Essa imagem sempre me pareceu injusta. Por que duas
grandezas tão vastas — tão destinadas uma à outra — jamais se abraçam? O
horizonte é uma promessa que nunca se cumpre.
E, ainda assim, é bonito. Talvez porque algumas distâncias
só existam para que a gente se lembre de que nem tudo precisa se completar para
ser inteiro.
Pensei nisso olhando o reflexo: eu e a imagem éramos também
dois azuis separados por um limite impossível de atravessar. Eu cá, tentando
decifrar quem sou. A imagem lá, me observando de volta com uma paciência que só
os reflexos têm.
O avesso das palavras do poema começou a fazer sentido. Há
pensamentos que só sobrevivem no silêncio. Há percepções que só se revelam
quando desistimos de nomeá-las.
O espelho, naquele instante, não era um objeto. Era uma
espécie de fronteira — não entre mim e o mundo, mas entre o que sei e o que
sinto. O que vejo e o que pressinto. Como se estivesse me oferecendo uma
travessia que não passa por passos, mas por entrega.
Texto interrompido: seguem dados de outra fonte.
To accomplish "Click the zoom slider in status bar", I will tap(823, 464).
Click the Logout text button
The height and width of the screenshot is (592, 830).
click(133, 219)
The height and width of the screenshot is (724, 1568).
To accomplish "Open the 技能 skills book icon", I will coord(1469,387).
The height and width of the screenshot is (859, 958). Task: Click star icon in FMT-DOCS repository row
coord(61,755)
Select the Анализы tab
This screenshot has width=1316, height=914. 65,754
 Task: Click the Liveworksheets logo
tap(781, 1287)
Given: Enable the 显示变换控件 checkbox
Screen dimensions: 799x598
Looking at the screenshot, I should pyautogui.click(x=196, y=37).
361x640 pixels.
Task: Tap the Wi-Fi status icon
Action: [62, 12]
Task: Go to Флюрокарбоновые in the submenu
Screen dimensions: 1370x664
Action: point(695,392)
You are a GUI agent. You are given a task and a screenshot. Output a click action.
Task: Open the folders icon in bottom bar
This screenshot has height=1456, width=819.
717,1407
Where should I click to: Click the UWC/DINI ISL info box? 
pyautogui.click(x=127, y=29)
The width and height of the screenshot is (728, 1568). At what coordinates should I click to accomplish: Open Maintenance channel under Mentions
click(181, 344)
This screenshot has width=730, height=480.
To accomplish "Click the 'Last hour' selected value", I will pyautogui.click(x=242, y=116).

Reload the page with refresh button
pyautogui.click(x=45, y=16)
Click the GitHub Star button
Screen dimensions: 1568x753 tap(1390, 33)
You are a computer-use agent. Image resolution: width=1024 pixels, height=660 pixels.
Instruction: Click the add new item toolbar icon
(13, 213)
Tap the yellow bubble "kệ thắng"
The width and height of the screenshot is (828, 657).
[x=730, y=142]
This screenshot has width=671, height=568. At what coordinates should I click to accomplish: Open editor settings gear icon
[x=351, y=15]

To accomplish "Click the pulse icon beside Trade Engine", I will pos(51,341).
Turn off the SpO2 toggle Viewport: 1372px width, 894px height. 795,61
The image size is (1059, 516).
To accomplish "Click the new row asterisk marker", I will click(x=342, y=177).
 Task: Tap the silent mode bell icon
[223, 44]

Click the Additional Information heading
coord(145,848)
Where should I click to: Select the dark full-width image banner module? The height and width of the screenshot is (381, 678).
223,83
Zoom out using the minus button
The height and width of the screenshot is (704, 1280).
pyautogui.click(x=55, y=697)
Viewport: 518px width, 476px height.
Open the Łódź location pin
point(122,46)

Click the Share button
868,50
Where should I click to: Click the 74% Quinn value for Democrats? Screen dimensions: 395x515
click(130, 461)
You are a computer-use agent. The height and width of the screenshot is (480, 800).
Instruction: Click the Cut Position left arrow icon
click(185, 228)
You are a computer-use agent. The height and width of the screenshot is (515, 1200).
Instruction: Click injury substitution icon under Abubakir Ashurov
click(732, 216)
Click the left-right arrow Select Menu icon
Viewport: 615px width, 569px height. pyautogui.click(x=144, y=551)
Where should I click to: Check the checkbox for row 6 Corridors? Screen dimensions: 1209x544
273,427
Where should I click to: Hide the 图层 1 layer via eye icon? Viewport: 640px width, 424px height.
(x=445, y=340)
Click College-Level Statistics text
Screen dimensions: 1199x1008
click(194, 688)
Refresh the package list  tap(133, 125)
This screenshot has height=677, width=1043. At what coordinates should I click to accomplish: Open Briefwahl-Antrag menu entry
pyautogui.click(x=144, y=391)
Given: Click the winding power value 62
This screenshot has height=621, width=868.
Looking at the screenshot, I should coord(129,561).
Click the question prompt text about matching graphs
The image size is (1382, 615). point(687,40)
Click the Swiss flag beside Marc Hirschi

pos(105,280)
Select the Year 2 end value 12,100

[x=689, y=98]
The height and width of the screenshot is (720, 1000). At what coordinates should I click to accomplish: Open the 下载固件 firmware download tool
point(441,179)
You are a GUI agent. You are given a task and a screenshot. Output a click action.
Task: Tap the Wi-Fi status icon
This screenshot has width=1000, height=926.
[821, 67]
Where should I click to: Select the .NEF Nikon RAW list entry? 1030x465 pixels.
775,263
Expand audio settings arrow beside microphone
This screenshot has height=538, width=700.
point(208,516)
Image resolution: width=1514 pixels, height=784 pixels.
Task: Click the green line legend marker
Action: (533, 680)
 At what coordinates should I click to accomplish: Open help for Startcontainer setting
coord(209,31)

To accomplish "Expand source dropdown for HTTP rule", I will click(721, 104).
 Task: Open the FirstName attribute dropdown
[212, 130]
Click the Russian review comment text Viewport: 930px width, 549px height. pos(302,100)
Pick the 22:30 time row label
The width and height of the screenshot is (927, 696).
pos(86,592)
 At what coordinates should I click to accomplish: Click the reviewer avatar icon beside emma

O poema termina dizendo: "Dois infinitos azuis se
atravessam". E fiquei pensando no que isso significa. O mar atravessa
o céu? O céu atravessa o mar? Ou ambos apenas se deixam ser atravessados pelo
olhar de quem contempla?
Talvez seja isso: infinitos só se encontram quando alguém os
testemunha.
E percebi, voltando a mim, que o espelho — aquele pequeno e
despretensioso retângulo pendurado na parede — era meu horizonte do dia. Meu
mar e meu céu. Não porque revelasse algo grandioso, mas porque me oferecia a
chance de ser espectador de mim mesmo, com a mesma delicadeza com que às vezes
observamos um pôr do sol.
Fechei os olhos por um instante. Ao abri-los, havia a mesma
imagem, mas já não era a mesma Pessoa. Alguma coisa muda quando conseguimos
olhar para nós como se fôssemos outro. Não um estranho — apenas um reflexo
inverso, um verso nos olhos.
No fim, saí de frente do espelho. A luz continuava ali. O
dia, ainda indeciso. E eu carregava a sensação de ter atravessado — ou sido
atravessada por — um desses azuis que se estendem além do que conseguimos
tocar.
A crônica termina aqui, mas o horizonte, esse, segue ali onde
sempre esteve: no exato lugar em que duas superfícies se olham, sabendo que
nunca se abraçarão — e mesmo assim, insistem em permanecer diante uma da outra.
Eu deveria me chamar Perplexo em Pessoa. Finjo,
nem minto. A luz que ilumina, no espelho ofusca. Só funciona na caverna.